**Dataset records**
○ ○ ○ ○

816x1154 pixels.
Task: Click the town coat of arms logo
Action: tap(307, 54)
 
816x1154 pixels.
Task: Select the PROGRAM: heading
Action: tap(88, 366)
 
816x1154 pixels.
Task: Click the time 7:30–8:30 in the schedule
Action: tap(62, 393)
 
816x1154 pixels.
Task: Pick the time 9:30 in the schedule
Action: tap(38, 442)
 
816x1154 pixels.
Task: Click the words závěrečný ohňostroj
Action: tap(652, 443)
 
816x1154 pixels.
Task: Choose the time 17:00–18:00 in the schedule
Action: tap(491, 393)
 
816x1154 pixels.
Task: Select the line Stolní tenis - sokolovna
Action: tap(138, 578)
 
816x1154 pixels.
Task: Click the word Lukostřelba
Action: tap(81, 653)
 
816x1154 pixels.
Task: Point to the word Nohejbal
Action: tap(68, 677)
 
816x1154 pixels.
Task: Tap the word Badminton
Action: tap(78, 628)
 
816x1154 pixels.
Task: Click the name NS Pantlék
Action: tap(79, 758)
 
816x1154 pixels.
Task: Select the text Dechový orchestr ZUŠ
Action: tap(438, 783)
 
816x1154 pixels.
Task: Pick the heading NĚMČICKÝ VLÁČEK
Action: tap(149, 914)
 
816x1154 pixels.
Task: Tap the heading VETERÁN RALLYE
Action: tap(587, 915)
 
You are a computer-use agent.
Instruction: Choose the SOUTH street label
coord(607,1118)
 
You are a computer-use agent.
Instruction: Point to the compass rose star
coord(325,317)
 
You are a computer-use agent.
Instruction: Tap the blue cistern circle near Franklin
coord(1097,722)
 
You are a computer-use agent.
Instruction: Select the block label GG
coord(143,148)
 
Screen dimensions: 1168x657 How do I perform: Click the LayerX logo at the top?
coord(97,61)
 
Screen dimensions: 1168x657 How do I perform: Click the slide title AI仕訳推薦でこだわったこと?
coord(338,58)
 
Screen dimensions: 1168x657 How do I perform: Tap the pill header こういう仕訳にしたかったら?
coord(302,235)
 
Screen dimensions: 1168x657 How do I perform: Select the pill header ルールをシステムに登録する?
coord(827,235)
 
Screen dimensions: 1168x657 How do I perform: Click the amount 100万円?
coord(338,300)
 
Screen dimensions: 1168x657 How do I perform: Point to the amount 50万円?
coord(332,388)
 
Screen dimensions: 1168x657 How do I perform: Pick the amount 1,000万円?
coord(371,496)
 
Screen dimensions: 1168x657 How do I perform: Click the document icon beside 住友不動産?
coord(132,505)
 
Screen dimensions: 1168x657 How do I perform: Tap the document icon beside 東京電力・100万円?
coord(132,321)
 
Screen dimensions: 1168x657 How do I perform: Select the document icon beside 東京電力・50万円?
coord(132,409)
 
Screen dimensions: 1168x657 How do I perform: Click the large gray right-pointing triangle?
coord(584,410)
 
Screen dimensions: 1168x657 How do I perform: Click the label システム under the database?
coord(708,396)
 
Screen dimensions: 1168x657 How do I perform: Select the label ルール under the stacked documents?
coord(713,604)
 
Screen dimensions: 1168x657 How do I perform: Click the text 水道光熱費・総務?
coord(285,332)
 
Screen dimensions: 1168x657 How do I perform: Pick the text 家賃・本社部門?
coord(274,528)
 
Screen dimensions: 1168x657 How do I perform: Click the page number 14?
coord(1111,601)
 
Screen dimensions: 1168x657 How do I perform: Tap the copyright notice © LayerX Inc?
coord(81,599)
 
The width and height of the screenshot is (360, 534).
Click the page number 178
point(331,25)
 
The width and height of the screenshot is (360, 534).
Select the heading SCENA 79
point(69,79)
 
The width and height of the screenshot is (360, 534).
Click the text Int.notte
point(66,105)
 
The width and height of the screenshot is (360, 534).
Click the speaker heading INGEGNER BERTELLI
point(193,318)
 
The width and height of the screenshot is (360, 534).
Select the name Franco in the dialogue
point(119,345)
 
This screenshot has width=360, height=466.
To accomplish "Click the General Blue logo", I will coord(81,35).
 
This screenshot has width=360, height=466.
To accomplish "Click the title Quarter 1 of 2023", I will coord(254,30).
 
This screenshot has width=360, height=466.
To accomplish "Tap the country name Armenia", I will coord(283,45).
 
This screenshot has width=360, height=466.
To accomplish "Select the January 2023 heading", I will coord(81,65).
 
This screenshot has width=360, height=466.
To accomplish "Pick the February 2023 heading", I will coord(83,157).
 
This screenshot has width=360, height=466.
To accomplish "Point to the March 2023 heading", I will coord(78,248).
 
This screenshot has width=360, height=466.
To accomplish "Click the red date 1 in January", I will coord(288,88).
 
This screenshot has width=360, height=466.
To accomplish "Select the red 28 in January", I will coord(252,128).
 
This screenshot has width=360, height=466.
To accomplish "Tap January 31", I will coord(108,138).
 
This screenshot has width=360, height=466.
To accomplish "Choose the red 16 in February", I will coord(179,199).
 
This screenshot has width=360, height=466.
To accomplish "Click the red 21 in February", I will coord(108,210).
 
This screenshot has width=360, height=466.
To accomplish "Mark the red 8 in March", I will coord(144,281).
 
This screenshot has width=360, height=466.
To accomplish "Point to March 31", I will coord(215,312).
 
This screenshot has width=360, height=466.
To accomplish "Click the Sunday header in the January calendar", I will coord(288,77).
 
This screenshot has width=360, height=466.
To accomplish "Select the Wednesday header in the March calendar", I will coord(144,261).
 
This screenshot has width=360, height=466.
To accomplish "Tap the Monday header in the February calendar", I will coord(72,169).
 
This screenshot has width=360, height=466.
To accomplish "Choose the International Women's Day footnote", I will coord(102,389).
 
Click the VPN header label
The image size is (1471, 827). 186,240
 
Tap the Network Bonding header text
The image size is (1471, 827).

○ ○ ○ ○

**Challenge**
Copy all of the data above word for word.

**The answer**
816x1154 pixels.
Task: Click the town coat of arms logo
Action: tap(307, 54)
 
816x1154 pixels.
Task: Select the PROGRAM: heading
Action: tap(88, 366)
 
816x1154 pixels.
Task: Click the time 7:30–8:30 in the schedule
Action: tap(62, 393)
 
816x1154 pixels.
Task: Pick the time 9:30 in the schedule
Action: tap(38, 442)
 
816x1154 pixels.
Task: Click the words závěrečný ohňostroj
Action: tap(652, 443)
 
816x1154 pixels.
Task: Choose the time 17:00–18:00 in the schedule
Action: tap(491, 393)
 
816x1154 pixels.
Task: Select the line Stolní tenis - sokolovna
Action: tap(138, 578)
 
816x1154 pixels.
Task: Click the word Lukostřelba
Action: tap(81, 653)
 
816x1154 pixels.
Task: Point to the word Nohejbal
Action: tap(68, 677)
 
816x1154 pixels.
Task: Tap the word Badminton
Action: tap(78, 628)
 
816x1154 pixels.
Task: Click the name NS Pantlék
Action: tap(79, 758)
 
816x1154 pixels.
Task: Select the text Dechový orchestr ZUŠ
Action: tap(438, 783)
 
816x1154 pixels.
Task: Pick the heading NĚMČICKÝ VLÁČEK
Action: tap(149, 914)
 
816x1154 pixels.
Task: Tap the heading VETERÁN RALLYE
Action: tap(587, 915)
 
You are a computer-use agent.
Instruction: Choose the SOUTH street label
coord(607,1118)
 
You are a computer-use agent.
Instruction: Point to the compass rose star
coord(325,317)
 
You are a computer-use agent.
Instruction: Tap the blue cistern circle near Franklin
coord(1097,722)
 
You are a computer-use agent.
Instruction: Select the block label GG
coord(143,148)
 
Screen dimensions: 1168x657 How do I perform: Click the LayerX logo at the top?
coord(97,61)
 
Screen dimensions: 1168x657 How do I perform: Click the slide title AI仕訳推薦でこだわったこと?
coord(338,58)
 
Screen dimensions: 1168x657 How do I perform: Tap the pill header こういう仕訳にしたかったら?
coord(302,235)
 
Screen dimensions: 1168x657 How do I perform: Select the pill header ルールをシステムに登録する?
coord(827,235)
 
Screen dimensions: 1168x657 How do I perform: Click the amount 100万円?
coord(338,300)
 
Screen dimensions: 1168x657 How do I perform: Point to the amount 50万円?
coord(332,388)
 
Screen dimensions: 1168x657 How do I perform: Pick the amount 1,000万円?
coord(371,496)
 
Screen dimensions: 1168x657 How do I perform: Click the document icon beside 住友不動産?
coord(132,505)
 
Screen dimensions: 1168x657 How do I perform: Tap the document icon beside 東京電力・100万円?
coord(132,321)
 
Screen dimensions: 1168x657 How do I perform: Select the document icon beside 東京電力・50万円?
coord(132,409)
 
Screen dimensions: 1168x657 How do I perform: Click the large gray right-pointing triangle?
coord(584,410)
 
Screen dimensions: 1168x657 How do I perform: Click the label システム under the database?
coord(708,396)
 
Screen dimensions: 1168x657 How do I perform: Select the label ルール under the stacked documents?
coord(713,604)
 
Screen dimensions: 1168x657 How do I perform: Click the text 水道光熱費・総務?
coord(285,332)
 
Screen dimensions: 1168x657 How do I perform: Pick the text 家賃・本社部門?
coord(274,528)
 
Screen dimensions: 1168x657 How do I perform: Click the page number 14?
coord(1111,601)
 
Screen dimensions: 1168x657 How do I perform: Tap the copyright notice © LayerX Inc?
coord(81,599)
 
The width and height of the screenshot is (360, 534).
Click the page number 178
point(331,25)
 
The width and height of the screenshot is (360, 534).
Select the heading SCENA 79
point(69,79)
 
The width and height of the screenshot is (360, 534).
Click the text Int.notte
point(66,105)
 
The width and height of the screenshot is (360, 534).
Click the speaker heading INGEGNER BERTELLI
point(193,318)
 
The width and height of the screenshot is (360, 534).
Select the name Franco in the dialogue
point(119,345)
 
This screenshot has width=360, height=466.
To accomplish "Click the General Blue logo", I will coord(81,35).
 
This screenshot has width=360, height=466.
To accomplish "Click the title Quarter 1 of 2023", I will coord(254,30).
 
This screenshot has width=360, height=466.
To accomplish "Tap the country name Armenia", I will coord(283,45).
 
This screenshot has width=360, height=466.
To accomplish "Select the January 2023 heading", I will coord(81,65).
 
This screenshot has width=360, height=466.
To accomplish "Pick the February 2023 heading", I will coord(83,157).
 
This screenshot has width=360, height=466.
To accomplish "Point to the March 2023 heading", I will coord(78,248).
 
This screenshot has width=360, height=466.
To accomplish "Click the red date 1 in January", I will coord(288,88).
 
This screenshot has width=360, height=466.
To accomplish "Select the red 28 in January", I will coord(252,128).
 
This screenshot has width=360, height=466.
To accomplish "Tap January 31", I will coord(108,138).
 
This screenshot has width=360, height=466.
To accomplish "Choose the red 16 in February", I will coord(179,199).
 
This screenshot has width=360, height=466.
To accomplish "Click the red 21 in February", I will coord(108,210).
 
This screenshot has width=360, height=466.
To accomplish "Mark the red 8 in March", I will coord(144,281).
 
This screenshot has width=360, height=466.
To accomplish "Point to March 31", I will coord(215,312).
 
This screenshot has width=360, height=466.
To accomplish "Click the Sunday header in the January calendar", I will coord(288,77).
 
This screenshot has width=360, height=466.
To accomplish "Select the Wednesday header in the March calendar", I will coord(144,261).
 
This screenshot has width=360, height=466.
To accomplish "Tap the Monday header in the February calendar", I will coord(72,169).
 
This screenshot has width=360, height=466.
To accomplish "Choose the International Women's Day footnote", I will coord(102,389).
 
Click the VPN header label
The image size is (1471, 827). 186,240
 
Tap the Network Bonding header text
The image size is (1471, 827).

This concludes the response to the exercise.